Bone mineral density improved despite the absence of fracture reduction. Lumbar spine bone mineral density was statistically significantly higher in the teriparatide plus zoledronic acid group at 24 months and at the end of the study compared with standard care. Total hip bone mineral density was statistically significantly higher at the end of the study and overall, although not at 24 months. Femoral neck bone mineral density did not differ statistically significantly between groups.
Markers of bone turnover rose during teriparatide treatment. Serum procollagen type 1 N-terminal propeptide and C-terminal telopeptide of type 1 collagen were higher at 12 and 24 months in the teriparatide plus zoledronic acid group, but levels were similar between groups by the end of the study, consistent with the antiresorptive effect of zoledronic acid following teriparatide.
Several patient-reported outcomes favored teriparatide followed by zoledronic acid, including Brief Pain Inventory interference scores and EQ-5D-3L scores, with differences that exceeded thresholds considered clinically important. Pittsburgh Sleep Quality Index scores also favored the intervention, and Health Assessment Questionnaire scores differed at 1 year but not at other time points. SF-36 physical and mental summary scores did not differ between groups. The researchers cautioned that these findings are difficult to interpret because the trial was open label and perceived benefit from injectable treatment may have influenced patient-reported outcomes.
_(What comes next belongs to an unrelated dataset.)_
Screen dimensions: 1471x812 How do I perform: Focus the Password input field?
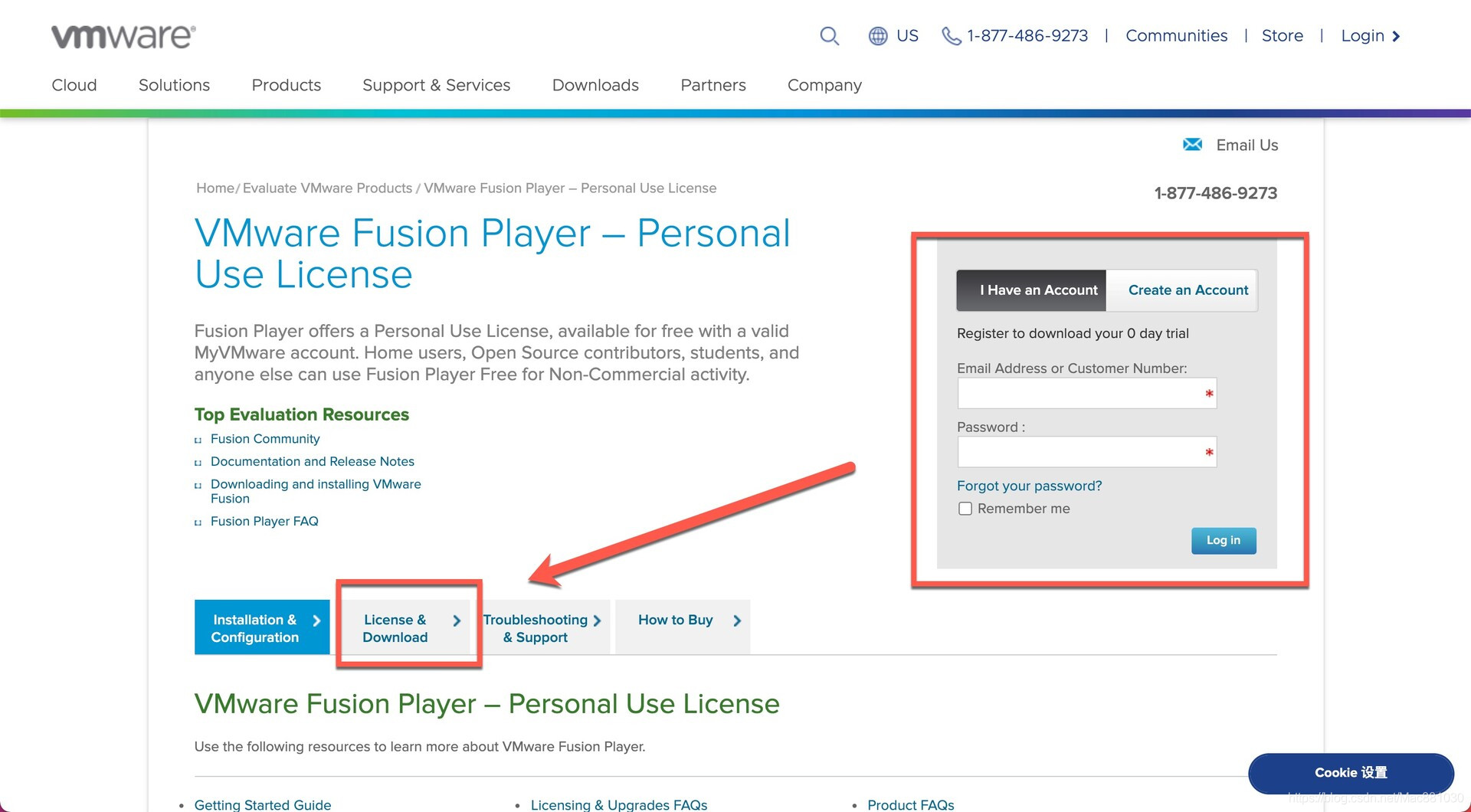click(1079, 452)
Prespecified analyses did not show evidence that clinical subtype, baseline bone mineral density, sex, molecular diagnosis, recent fracture history, recent bisphosphonate therapy, or age modified the treatment effect on the primary outcome. However, the study population was predominantly composed of patients with type I osteogenesis imperfecta and COL1A1 or COL1A2 variants, limiting generalizability to patients with more severe subtypes or rarer genetic causes.
The researchers noted several limitations, including fewer primary outcome fractures than expected. The trial was designed with 88% power to detect a 25% reduction in the number of patients experiencing a new incident fracture, assuming an annual first-fracture rate of 16%. The observed number of primary outcome fractures was lower than expected, which may have limited the ability to detect a treatment effect, although the researchers noted that there was no trend toward fracture prevention with teriparatide followed by zoledronic acid. Other limitations included no data collection on falls, the possibility that smaller gains in total hip bone mineral density were insufficient to reduce fractures at cortical bone sites, and limited generalizability to treatment-naive patients because about 70% of participants had previously received bisphosphonates at some point in life.
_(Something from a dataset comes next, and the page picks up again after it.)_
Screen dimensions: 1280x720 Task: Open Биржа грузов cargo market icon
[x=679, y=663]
The researchers said the findings may shift attention away from bone density alone as a therapeutic target in osteogenesis imperfecta. They noted that a prior baseline analysis of TOPaZ found similar fracture rates in the 2 years before enrollment among patients with normal bone mineral density, osteopenia, and osteoporosis, supporting the view that bone density does not correlate well with fracture risk in this disease.
“These results signal the need for a paradigm shift in the medical management of osteogenesis imperfecta to move away from strategies that increase bone density to those that improve bone quality,” wrote lead study author Jannie Dahl Hald, PhD, of Aarhus University Hospital, and colleagues.
Disclosures can be found in the published investigation.